• **DATA RECORDS**:
------------------------------------------------
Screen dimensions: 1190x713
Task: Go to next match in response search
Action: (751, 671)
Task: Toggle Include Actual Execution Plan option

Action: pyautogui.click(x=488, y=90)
------------------------------------------------
Starting at the line with "Task: Toggle Include" and ending at the end of the data, write only those lines out again, requests included. Multiply every coordinate in the answers by 2.3 and round to whole numbers, with halves going up.

Task: Toggle Include Actual Execution Plan option

Action: pyautogui.click(x=1122, y=207)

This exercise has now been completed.